### Data Cleaning Exercise
Practice exercise to clean data in Python, using dummy data from the Boston Public School system. 

In [1]:
# import relevant Python packages
import pandas as pd
import numpy as np
import openpyxl

In [2]:
# read in relevant sheets from exercise file
sched = pd.read_excel('data/exercise.xlsx', 3)
roster = pd.read_excel('data/exercise.xlsx', 4)

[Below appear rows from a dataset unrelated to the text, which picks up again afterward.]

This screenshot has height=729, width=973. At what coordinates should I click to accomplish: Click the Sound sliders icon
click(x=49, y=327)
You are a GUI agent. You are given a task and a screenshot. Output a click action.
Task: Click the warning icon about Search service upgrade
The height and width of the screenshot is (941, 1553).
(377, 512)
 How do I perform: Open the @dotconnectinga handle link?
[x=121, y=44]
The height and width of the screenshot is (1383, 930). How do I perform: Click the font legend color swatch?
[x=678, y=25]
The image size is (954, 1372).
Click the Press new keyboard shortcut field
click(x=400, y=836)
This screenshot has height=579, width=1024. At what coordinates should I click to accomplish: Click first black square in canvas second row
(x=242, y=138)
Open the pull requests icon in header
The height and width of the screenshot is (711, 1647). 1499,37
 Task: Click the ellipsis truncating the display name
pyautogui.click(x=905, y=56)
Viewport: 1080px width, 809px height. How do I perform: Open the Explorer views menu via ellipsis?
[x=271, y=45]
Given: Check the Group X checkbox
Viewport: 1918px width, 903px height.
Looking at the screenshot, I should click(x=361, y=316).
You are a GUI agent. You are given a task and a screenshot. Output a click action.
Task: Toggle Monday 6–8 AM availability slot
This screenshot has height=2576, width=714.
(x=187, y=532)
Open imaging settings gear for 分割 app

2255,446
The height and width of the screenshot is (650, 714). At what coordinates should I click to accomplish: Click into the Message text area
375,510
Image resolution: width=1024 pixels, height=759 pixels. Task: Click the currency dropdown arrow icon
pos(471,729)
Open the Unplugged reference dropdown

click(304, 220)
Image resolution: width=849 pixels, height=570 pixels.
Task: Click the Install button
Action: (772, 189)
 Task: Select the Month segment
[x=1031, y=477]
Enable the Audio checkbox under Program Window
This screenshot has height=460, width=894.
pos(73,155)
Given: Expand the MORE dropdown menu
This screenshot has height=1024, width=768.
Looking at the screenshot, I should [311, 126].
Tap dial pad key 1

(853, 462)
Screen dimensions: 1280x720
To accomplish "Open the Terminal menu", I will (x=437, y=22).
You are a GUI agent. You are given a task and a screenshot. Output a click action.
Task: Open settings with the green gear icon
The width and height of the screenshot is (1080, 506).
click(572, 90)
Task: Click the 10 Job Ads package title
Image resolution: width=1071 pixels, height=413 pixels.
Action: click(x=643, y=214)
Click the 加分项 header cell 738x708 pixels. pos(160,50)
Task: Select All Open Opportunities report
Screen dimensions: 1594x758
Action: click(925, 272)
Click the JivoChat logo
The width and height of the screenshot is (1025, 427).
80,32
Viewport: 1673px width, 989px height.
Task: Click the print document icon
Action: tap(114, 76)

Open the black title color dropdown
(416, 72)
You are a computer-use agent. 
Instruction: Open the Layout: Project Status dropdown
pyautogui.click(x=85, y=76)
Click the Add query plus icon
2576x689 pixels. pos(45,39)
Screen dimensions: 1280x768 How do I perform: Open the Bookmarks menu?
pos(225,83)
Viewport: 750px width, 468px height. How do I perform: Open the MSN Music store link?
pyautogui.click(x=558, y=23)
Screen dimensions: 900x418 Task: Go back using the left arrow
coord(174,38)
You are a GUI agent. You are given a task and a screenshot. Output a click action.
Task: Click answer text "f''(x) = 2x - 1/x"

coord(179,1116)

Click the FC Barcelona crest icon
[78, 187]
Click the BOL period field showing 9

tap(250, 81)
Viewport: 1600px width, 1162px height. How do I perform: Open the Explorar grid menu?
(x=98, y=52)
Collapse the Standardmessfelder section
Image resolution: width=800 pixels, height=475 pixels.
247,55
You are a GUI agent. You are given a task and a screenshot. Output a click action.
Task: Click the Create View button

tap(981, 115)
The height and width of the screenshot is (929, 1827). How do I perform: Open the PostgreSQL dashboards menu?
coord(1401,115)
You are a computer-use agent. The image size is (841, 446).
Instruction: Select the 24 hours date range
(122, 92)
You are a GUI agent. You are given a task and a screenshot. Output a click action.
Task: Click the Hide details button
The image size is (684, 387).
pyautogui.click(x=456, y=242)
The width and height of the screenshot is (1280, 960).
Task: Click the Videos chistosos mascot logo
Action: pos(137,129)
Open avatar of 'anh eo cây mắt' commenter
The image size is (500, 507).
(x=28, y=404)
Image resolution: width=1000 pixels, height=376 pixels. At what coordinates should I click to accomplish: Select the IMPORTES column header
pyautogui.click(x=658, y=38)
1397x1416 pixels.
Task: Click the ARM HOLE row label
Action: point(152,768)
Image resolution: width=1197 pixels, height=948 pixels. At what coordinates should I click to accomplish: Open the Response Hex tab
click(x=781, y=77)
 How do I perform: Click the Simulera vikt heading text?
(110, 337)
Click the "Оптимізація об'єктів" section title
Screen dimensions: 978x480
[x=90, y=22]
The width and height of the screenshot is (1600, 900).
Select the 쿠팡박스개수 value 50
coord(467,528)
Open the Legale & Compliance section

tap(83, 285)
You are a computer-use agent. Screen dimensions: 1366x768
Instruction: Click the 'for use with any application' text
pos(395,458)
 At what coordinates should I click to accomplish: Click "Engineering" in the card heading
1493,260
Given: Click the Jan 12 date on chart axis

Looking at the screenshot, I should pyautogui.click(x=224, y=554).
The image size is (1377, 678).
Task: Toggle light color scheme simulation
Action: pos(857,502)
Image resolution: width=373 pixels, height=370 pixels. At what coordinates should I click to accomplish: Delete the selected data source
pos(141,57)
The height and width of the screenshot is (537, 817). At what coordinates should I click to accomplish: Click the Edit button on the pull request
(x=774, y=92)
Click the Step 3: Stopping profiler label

There are duplicate records in the Roster sheet. Some duplicates seem to indicate multiple roles (e.g., Michael is both a Teacher and Social Worker), and potentially multiple races (e.g., Ivy is both White and Black). There is an ambiguous 'Empl Record' column I do not feel confident enough to use, as the Glossary doesn't specify how to interpret its values. Since this exercise is only concerned with job role, I am going to drop the Race and Sex columns, as well as the Empl Record column. This should allow me to remove duplicates where the Employee ID, First/Last Name, and Job Code/Title are all the same, as my analysis doesn't require knowing whether the person has multiple sexes, races, or Empl Records. It will still leave duplicate IDs where the staff member has multiple roles (e.g., Teacher and Social Worker) so I can categorize the person's role to the best of my knowledge later on. 

You can use the 'subset' parameter in drop_duplicates to specify which columns to ignore in evaluating duplicates (instead of dropping them completing). However, in this method, there's no way to know whether a row had a duplicate that's no longer in the dataset, so running this function renders those columns unusable. It's less confusing to drop completely. 

In [3]:
roster = roster[['ID', 'First Name', 'Last Name', 'Job Code', 'Job Title']]
roster = roster.drop_duplicates().reset_index(drop=True)

Each school has multiple classes, which can have multiple staff assigned to them, and staff can have multiple roles in the roster. 

Given that the task is to assign roles based on whether the staff member is serving alone, and the same class number is used at different schools, I assume that one should differentiate which duplicate classes are taught at the same school (and have multiple staff working within the same classroom) and which are taught at different schools concurrently by staff not working in the same classroom. This assumes that one school cannot have two different instances of the same class delivered concurrently (e.g. two teachers assigned to the same class number in the same school are working in the same classroom as co-teachers, not the primary teachers of two separate classes teaching the same subject matter).

In [4]:
# create a unique ID column for classes to control for the same class concurrently taught in different schools
sched['Class ID'] = sched['School'] + '---' + sched['Class']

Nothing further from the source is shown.